Une opération policière a fait 11 morts dans la favela de Vila Cruzeiro à Rio de Janeiro mardi. La police n’a pour l’instant fait état d’aucune arrestation.
24 mai 2022, 21:49
Des habitants protestent après une descente de police ayant eu lieu mardi dans la favela de Vila Cruzeiro à Rio de Janeiro.

Une opération policière musclée a une nouvelle fois fini en bain de sang dans une favela du nord de Rio de Janeiro, faisant 11 morts, dix suspects et une habitante tuée par une balle perdue, mardi, un an après le raid des forces de l’ordre le plus meurtrier de l’histoire de la ville.

La police militaire, qui mène fréquemment ce genre d’opérations matinales dans les favelas de Rio contre les narcotrafiquants, assure avoir été accueillie par des tirs alors qu’elle entamait une opération destinée à «localiser et capturer des criminels cachés dans la favela» de Vila Cruzeiro.

«C’était une opération prévue depuis des semaines, mais nous avons identifié des déplacements de criminels pendant la nuit et nous avons décidé d’intervenir», a expliqué le colonel Luiz Henrique Marinho Pires, qui a précisé que les suspects s’apprêtaient à fuir vers une autre favela.


Aucune arrestation

L’opération, qui a débuté vers 04h00 (09h00 suisse) visait mardi particulièrement le «Comando Vermelho» (commando rouge), l’une des principales factions criminelles du Brésil «responsable de plus de 80% des fusillades à Rio», a déclaré un porte-parole de la police à TV Globo.
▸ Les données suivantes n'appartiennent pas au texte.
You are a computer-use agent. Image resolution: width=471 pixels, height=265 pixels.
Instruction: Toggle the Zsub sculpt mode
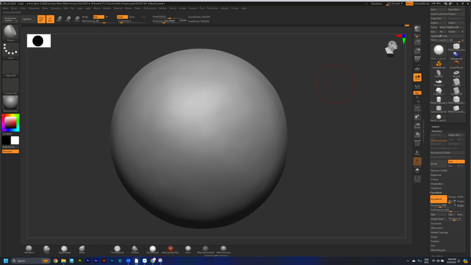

Treize fusils d’assaut, quatre pistolets, vingt motos et dix voitures ont été saisis lors de l’opération, mais la police n’a pas fait état de la moindre arrestation.

Pas de caméras sur les uniformes

La police brésilienne est l’une de celles qui tue le plus au monde, avec plus de 6100 morts en 2021, soit 17 par jour en moyenne.

Les policiers de Rio étaient censés porter des caméras-piétons sur leurs uniformes à partir de ce mois de mai, mais l’utilisation de ce matériel a été reportée en raison de retards de livraison, selon la presse locale.